▶ Given information:

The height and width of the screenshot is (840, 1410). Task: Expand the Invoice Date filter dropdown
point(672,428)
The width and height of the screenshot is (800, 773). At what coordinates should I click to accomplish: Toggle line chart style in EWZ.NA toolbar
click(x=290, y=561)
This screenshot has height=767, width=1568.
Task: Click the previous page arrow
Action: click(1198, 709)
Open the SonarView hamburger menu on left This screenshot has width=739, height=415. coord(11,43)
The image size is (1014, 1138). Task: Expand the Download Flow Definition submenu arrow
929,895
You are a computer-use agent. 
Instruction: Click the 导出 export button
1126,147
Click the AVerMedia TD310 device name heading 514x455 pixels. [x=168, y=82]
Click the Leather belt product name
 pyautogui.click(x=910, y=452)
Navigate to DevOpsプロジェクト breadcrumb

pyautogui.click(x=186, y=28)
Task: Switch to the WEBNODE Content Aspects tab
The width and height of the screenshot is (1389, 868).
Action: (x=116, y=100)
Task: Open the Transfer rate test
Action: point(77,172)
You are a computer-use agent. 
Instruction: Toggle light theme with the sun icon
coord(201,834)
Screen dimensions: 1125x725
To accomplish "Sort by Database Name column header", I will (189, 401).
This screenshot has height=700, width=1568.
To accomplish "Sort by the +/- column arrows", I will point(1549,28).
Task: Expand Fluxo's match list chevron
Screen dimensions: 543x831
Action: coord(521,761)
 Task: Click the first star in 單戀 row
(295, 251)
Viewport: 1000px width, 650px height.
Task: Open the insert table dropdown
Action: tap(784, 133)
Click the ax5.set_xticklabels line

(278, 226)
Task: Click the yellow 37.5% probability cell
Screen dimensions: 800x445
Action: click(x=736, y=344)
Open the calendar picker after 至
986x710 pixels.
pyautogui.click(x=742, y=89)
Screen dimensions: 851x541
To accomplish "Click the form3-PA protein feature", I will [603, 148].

▶ What you are asked to do: From the line that holds "Instruction: Toggle light" down to the last line of the material, copy every line exactly and add nothing.

▶ Task answer:
Instruction: Toggle light theme with the sun icon
coord(201,834)
Screen dimensions: 1125x725
To accomplish "Sort by Database Name column header", I will (189, 401).
This screenshot has height=700, width=1568.
To accomplish "Sort by the +/- column arrows", I will point(1549,28).
Task: Expand Fluxo's match list chevron
Screen dimensions: 543x831
Action: coord(521,761)
 Task: Click the first star in 單戀 row
(295, 251)
Viewport: 1000px width, 650px height.
Task: Open the insert table dropdown
Action: tap(784, 133)
Click the ax5.set_xticklabels line

(278, 226)
Task: Click the yellow 37.5% probability cell
Screen dimensions: 800x445
Action: click(x=736, y=344)
Open the calendar picker after 至
986x710 pixels.
pyautogui.click(x=742, y=89)
Screen dimensions: 851x541
To accomplish "Click the form3-PA protein feature", I will [603, 148].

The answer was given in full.